▸ ページ本文:
昭和初期の艶本合戦は、緒戦に於いて早くも分裂を始めた。初めに梅原北明が 文芸市場社に戻り、続いて文芸資料研究会の福山福太郎が離れ、最後に上森健一郎の文芸資料研究会編集部が大分裂を起こすことになる。その後珍書屋と称する群小の出版社がひしめき合った、と伝えられている。
文芸資料研究会は、梅原北明が叢書{変態十二史}を企画した時に、発行名義のために作られたものであるが、「明治性的珍聞史」上中二冊(梅原北明、大正十五年九月、十六年一月)や、昭和艶本合戦の原点となった「ファンニー・ヒル」(佐々木孝丸訳、昭和二年一月)もここから出ている。その後、北明一派が分裂、三派鼎立と言われた時代の一派として活動を続けることになる。会の運営は、会が置かれていた福山印刷所の社長福山の甥に当たる大野卓が担当していた。
{変態十二史}終了の後を受けて企画されたのが{変態文献叢書}である。刊行が予定されていたものは次の通りである。

▸ データ行:
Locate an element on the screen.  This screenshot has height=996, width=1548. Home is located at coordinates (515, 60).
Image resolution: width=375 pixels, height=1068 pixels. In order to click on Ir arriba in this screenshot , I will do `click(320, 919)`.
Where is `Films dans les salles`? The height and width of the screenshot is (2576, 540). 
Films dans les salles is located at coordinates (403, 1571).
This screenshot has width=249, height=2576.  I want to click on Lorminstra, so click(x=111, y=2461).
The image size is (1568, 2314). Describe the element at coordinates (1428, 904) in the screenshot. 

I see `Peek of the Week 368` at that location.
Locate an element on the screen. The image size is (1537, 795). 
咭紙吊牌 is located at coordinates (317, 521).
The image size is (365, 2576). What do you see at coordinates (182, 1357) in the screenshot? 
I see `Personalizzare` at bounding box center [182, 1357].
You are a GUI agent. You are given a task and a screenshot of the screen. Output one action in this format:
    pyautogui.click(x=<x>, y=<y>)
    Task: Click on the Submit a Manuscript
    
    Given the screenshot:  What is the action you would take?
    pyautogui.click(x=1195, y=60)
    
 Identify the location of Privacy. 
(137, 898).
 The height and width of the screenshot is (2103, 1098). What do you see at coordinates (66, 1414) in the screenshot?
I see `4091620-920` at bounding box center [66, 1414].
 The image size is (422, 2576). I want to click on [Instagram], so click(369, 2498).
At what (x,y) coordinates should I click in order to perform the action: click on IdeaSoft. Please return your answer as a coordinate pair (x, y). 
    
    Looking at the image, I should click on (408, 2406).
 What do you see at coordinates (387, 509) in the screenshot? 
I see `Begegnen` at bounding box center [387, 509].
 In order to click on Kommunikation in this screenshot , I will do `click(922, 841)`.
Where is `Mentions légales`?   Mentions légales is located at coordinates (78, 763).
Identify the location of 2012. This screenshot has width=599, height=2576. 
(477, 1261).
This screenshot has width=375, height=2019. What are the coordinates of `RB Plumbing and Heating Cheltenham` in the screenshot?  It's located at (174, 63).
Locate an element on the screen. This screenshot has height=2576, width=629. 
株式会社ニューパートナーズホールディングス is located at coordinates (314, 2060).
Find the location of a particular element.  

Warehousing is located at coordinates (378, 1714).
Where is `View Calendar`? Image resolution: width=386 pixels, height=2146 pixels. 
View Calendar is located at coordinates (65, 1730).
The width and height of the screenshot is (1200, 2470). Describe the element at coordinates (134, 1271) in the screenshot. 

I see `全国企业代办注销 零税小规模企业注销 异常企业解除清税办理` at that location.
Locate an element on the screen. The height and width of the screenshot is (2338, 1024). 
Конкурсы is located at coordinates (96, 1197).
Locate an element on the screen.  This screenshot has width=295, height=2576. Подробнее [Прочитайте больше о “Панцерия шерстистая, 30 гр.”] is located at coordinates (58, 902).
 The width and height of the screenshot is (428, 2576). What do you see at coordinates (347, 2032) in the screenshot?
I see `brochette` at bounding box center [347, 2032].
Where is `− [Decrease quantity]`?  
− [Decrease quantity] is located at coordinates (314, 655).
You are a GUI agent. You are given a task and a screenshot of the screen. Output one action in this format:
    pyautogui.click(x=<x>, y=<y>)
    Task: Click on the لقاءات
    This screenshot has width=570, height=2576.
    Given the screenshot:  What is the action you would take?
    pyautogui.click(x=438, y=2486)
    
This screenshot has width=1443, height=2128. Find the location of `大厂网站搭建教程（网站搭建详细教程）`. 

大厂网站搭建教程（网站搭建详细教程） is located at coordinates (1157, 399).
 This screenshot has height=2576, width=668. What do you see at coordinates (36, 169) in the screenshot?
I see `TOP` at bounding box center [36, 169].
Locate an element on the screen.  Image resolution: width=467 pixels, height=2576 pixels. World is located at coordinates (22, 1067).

▸ 作業の内容: ページ本文のうち、「昭和初期の艶本合戦は、緒戦に」を含む語句で始まり「当たる大野卓が担当していた。」で終わる部分を、一字も変えずに書き写すこと。

▸ 作業の結果:
昭和初期の艶本合戦は、緒戦に於いて早くも分裂を始めた。初めに梅原北明が 文芸市場社に戻り、続いて文芸資料研究会の福山福太郎が離れ、最後に上森健一郎の文芸資料研究会編集部が大分裂を起こすことになる。その後珍書屋と称する群小の出版社がひしめき合った、と伝えられている。
文芸資料研究会は、梅原北明が叢書{変態十二史}を企画した時に、発行名義のために作られたものであるが、「明治性的珍聞史」上中二冊(梅原北明、大正十五年九月、十六年一月)や、昭和艶本合戦の原点となった「ファンニー・ヒル」(佐々木孝丸訳、昭和二年一月)もここから出ている。その後、北明一派が分裂、三派鼎立と言われた時代の一派として活動を続けることになる。会の運営は、会が置かれていた福山印刷所の社長福山の甥に当たる大野卓が担当していた。